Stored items
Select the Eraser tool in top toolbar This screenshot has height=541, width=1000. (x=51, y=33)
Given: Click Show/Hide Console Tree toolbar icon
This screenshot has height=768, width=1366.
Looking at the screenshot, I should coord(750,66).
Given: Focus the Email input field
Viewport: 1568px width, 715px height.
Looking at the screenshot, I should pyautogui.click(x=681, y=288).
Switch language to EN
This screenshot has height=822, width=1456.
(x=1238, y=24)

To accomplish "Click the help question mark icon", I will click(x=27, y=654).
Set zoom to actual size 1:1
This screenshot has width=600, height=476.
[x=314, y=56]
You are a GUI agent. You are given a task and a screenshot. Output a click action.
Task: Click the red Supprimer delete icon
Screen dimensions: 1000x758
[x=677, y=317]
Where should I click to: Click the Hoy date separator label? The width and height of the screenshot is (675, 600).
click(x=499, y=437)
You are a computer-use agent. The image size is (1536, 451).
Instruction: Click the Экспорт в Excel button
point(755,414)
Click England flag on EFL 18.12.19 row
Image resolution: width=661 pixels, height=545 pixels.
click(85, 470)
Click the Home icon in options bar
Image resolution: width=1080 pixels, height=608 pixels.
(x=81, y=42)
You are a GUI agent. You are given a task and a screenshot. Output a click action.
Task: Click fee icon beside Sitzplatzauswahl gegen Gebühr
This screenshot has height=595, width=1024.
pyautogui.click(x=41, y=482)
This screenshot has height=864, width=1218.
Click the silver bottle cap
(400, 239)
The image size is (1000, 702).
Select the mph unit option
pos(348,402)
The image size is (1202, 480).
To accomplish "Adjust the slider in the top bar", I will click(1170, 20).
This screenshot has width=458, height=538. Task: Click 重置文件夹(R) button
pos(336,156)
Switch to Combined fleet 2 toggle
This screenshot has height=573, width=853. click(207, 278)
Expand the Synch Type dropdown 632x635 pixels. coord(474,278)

** WHAT THE TASK REQUIRES **
What is the count of lines in the data above containing the string "toolbar"? Write the number and nothing else.

** EXERCISE RESPONSE **
2